Salve ela! Virgínia Rodrigues: A voz maior quando canta
Marilda Santanna
Marilda Santanna é cantora, com três álbuns gravados e três livros lançados pela EDUFBA, professora-doutora e colaboradora do Programa de Pós-Graduação em Cultura e Sociedade, e professora-pesquisadora do NEIM – Núcleo de Estudos Interdisciplinares sobre a Mulher, ambos na Universidade Federal da Bahia; com pós-doutorado pela Universidade de Lisboa em 2013-2014 (bolsa CAPES) e pelo Instituto de Artes da Unicamp (2019-2020). Atualmente dedica-se a pesquisar a genealogia da intérprete negra na Música Popular Brasileira.
Aclamada e incensada pela crítica internacional, em turnê por 26 países entre Europa e América, e pelo centro-sul do Brasil, a cantora baiana Virgínia Rodrigues completou 22 anos de carreira com mais um álbum lançado pela Natura Musical em julho de 2019: Cada voz é uma mulher (CADA…, 2019). Produzido pelo cantor e compositor baiano Tiganá Santana e pelo violonista Leonardo Mendes; contando ainda com João Taubkin no baixo e Sebastian Notini e Cauê Silva na percussão; a cantora estimulada pelo seu produtor artístico aceitou o desafio de gravar só compositoras mulheres de língua lusófona cuja música se conecta com a ancestralidade. Nada mais acertado para um momento em que o aquilombamento de mulheres, em especial, de mulheres negras, serve de instrumento de resistência demonstrando que o coletivo é um ato de empoderamento do feminino.
Composto por nove faixas, número representado no candomblé pelas yabás, as orixás femininas, a artista explica que o disco é dedicado às mulheres. Para falar sobre a feitura do álbum entrevistei o produtor artístico, professor e doutor em filosofia, cantor e compositor Tiganá Santana, que também produziu o aclamado e premiado álbum anterior, Mama Kalunga. Antes, porém, umas poucas linhas sobre a origem da artista, suas influências e suas escutas.
Yabá da canção
Nascida e criada em Salvador, no bairro de sete de abril, no subúrbio ferroviário, foi manicure, cozinheira, empregada doméstica, até participar do programa de calouros do Big Ben, em Salvador, ganhando todas as eliminatórias. A oficina de canto coral da fundação cultural também foi um espaço de aprendizado; bem como o coro de câmara da Bahia, o coral de São Bento, dentre outros. A artista afirma que a sua formação vocal se deu nos corais que frequentou. “O que me levou à igreja foi a música” (TV Brasil, 2020).
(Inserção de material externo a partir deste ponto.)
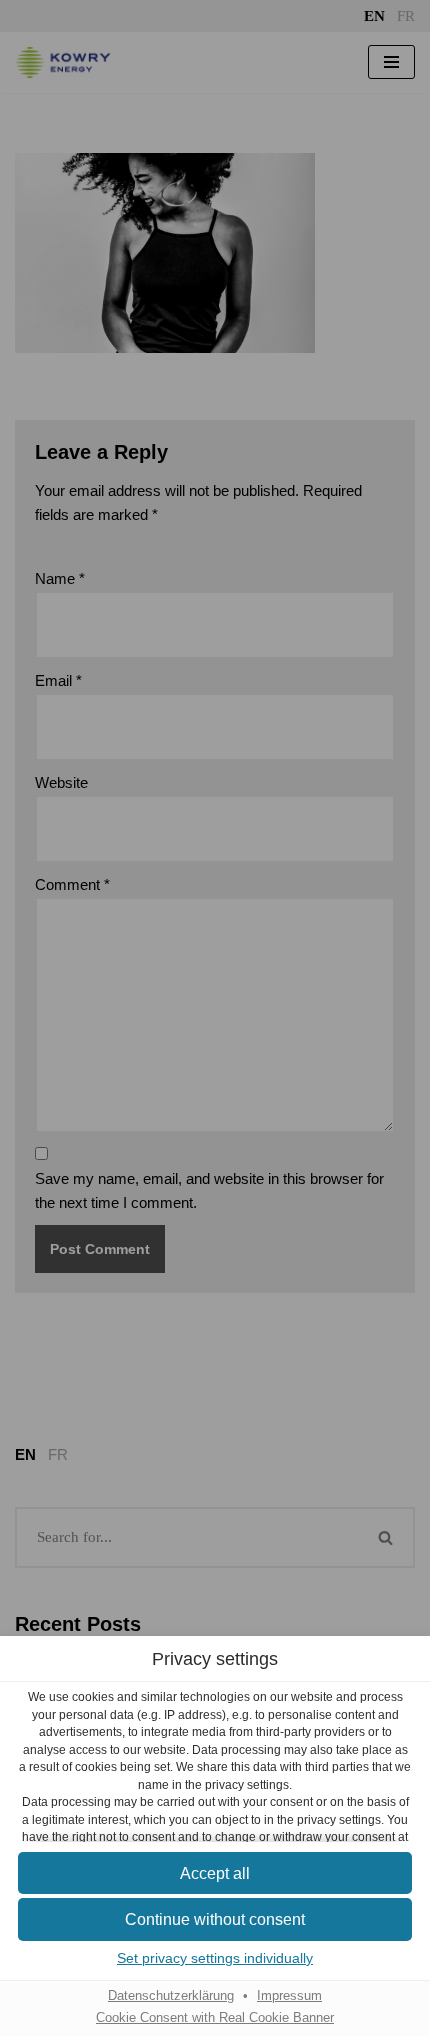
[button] (215, 1873)
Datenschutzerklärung (171, 1996)
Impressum (289, 1996)
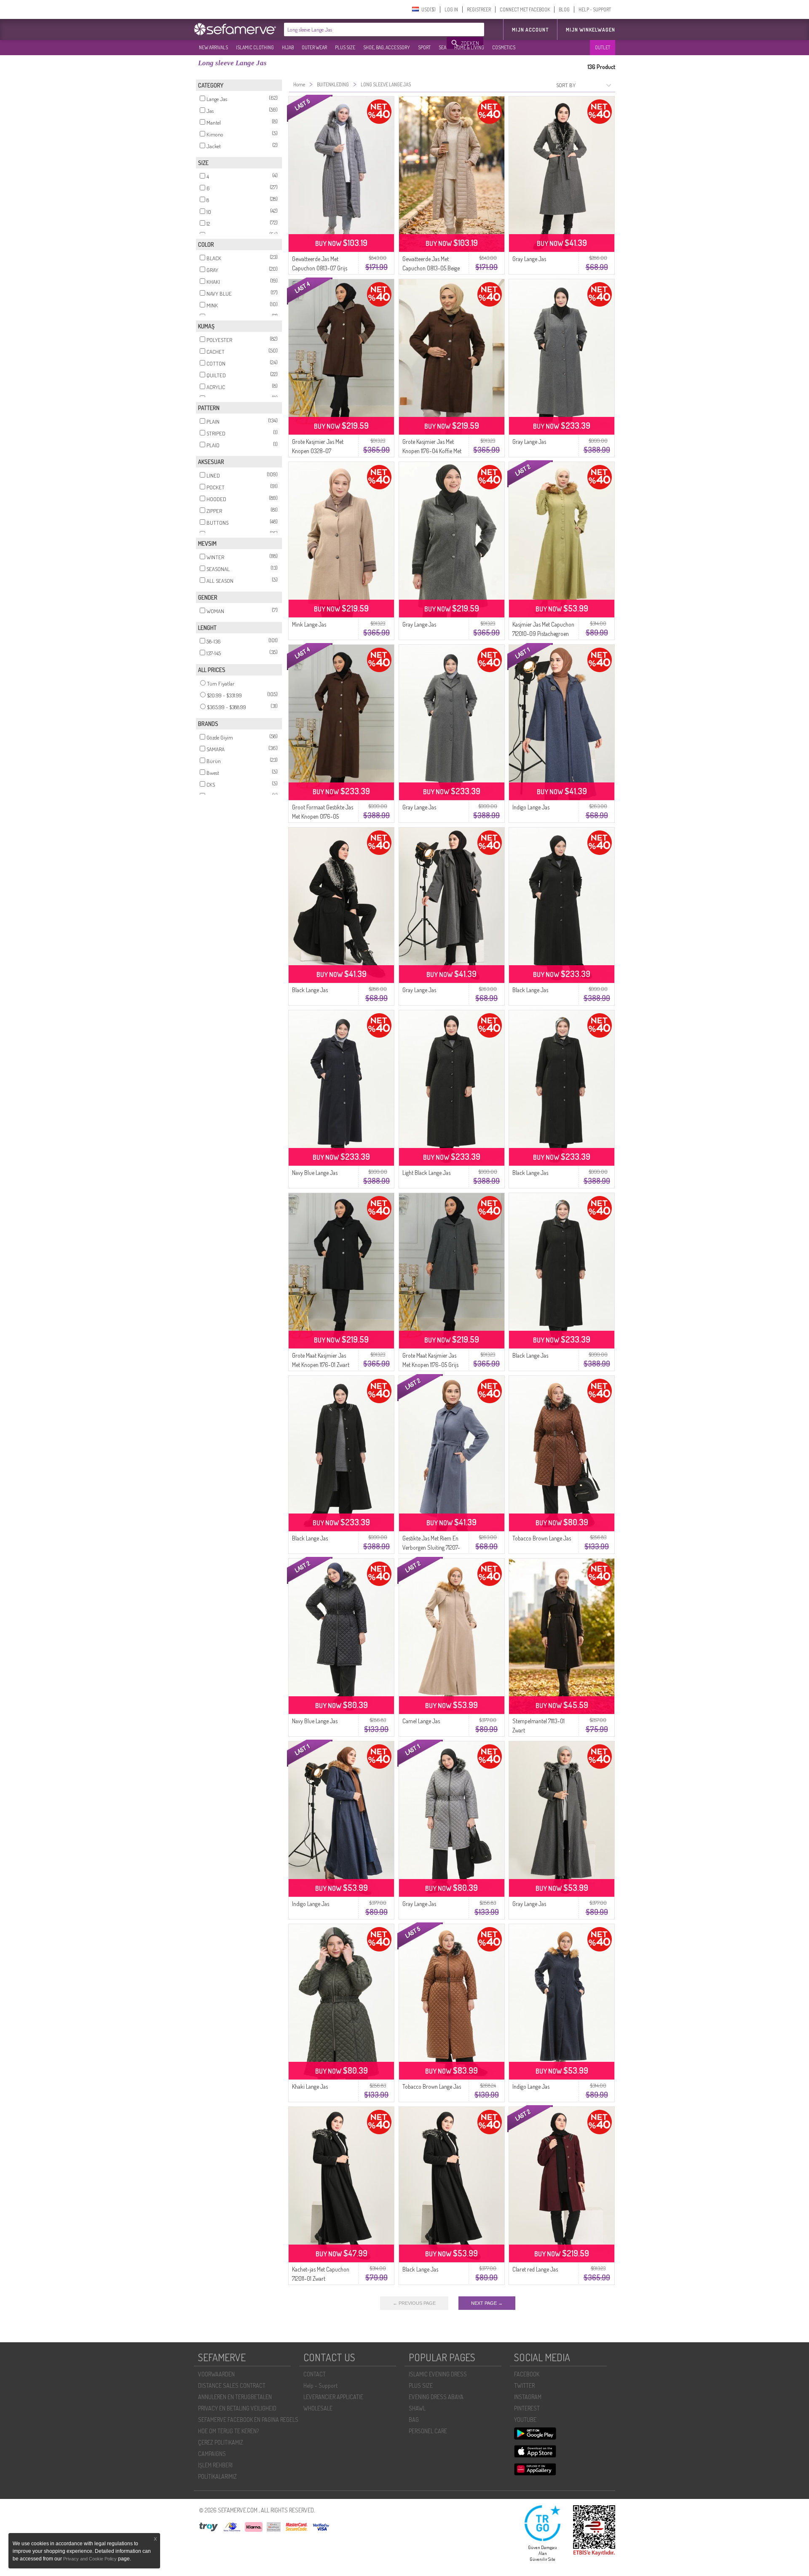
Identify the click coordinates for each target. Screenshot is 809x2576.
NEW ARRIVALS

Sua história com a música começa com a escuta. Em Virgínia, o rádio foi seu fiel professor de canto. “Eu sou da época do rádio que o ouvido não era monopolizado” (TV Brasil, 2020). Importante observar como a escuta para muitas cantoras foi a sua forma de aprender a cantar.
Entretanto, sua projeção se deu no início como atriz. Convidada por Márcio Meirelles, diretor do Bando de Teatro Olodum, para fazer parte do espetáculo Bye bye Pelô, sob sua direção, foi o seu pontapé para reverberar seu canto para o mundo. Caetano Veloso, fã do grupo, assiste o espetáculo, se encanta pelo seu canto negro e produz o primeiro álbum da artista, Sol negro, em 1997. Depois deste álbum, produz mais dois álbuns da cantora que sai em turnês internacionais e se torna famosa no mundo.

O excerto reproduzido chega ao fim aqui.